Whew, after many exhausting hours in the library, guess what I learned? I learned the pretty obvious: the same guidelines that apply to pairing wine with a meat protein also apply to a dish without a meat protein.

First, let’s check out what types of wine pair well with food. We want a white wine with crisp acidity, and a red wine with smooth tannins. It should be dry or slightly sweet, with low to moderate alcohol, maybe 11-13% by volume. We also want somewhat subdued flavors, ruling out many of the high alcohol fruit bombs from California. Texas wines, especially Grape Creeks, are very food friendly.

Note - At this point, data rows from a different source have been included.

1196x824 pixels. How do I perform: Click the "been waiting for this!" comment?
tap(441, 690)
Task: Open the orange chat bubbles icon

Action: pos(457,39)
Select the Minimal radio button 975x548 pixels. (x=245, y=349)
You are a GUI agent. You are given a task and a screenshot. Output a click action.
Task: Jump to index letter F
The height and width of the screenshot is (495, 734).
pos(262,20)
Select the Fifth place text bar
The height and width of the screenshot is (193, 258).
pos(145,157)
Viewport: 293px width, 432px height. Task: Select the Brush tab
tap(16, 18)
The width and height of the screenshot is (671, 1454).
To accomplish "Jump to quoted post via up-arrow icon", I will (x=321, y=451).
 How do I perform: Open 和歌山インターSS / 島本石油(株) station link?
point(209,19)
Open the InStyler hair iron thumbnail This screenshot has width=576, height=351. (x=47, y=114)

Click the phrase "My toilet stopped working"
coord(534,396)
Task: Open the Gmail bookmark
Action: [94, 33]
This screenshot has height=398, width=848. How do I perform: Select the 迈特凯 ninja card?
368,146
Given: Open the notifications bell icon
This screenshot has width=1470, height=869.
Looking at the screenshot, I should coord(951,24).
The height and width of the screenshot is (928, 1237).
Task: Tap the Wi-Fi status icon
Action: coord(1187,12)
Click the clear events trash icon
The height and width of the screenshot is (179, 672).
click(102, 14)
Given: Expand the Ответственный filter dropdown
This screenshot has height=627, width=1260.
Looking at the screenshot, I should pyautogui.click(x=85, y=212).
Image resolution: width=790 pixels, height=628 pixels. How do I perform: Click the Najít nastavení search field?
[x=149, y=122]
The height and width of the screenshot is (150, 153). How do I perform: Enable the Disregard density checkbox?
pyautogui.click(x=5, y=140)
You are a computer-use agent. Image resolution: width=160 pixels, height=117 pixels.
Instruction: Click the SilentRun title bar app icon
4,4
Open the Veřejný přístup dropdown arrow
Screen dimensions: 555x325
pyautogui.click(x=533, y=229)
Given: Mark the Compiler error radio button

The most important guideline in pairings is to match the body and texture of the wine with the body and texture of the food. We want lighter wines with lighter foods (whites with fresh vegetables and salads, for example) and heavier wines with heavier foods (reds with roasted or grilled vegetables). We never want one to overpower the other.

Keep in mind, however, it’s not just the food itself, but also its method of preparation that we must consider. Pasta, for example, is medium textured and fairly neutral in flavor. Pasta functions in a dish as a foil to showcase something else.

Let’s begin with a spicy gazpacho pasta salad. Spicy foods do well with slightly sweet, very fruity wines. A crisp and fruity rose’, especially our new Grape Creek Ramato, would be a great match.

Next, we’ll elevate the texture and sauté fresh veggies in garlic, butter, white wine, and fresh herbs; all tossed with linguine. The buttery sauce is going to coat our palate with fat. A full-bodied dry white, floral and high in acid like our Viogner, would be excellent.

Finally, let’s create even more body and texture with a fettuccine Alfredo with wild mushrooms. We’ve raised the bar by adding Pecorino Romano cheese, heavy cream, a little Cognac, and earthiness from the mushrooms. Here, a light bodied red with good acidity and soft tannins, such as our GCV Rendezvous, would be outstanding.

So, it’s really pretty simple, and simple is the best approach. In reality, most wines do well with most foods. If we drink a wine we like, that matches the texture of the food, we should be in good shape.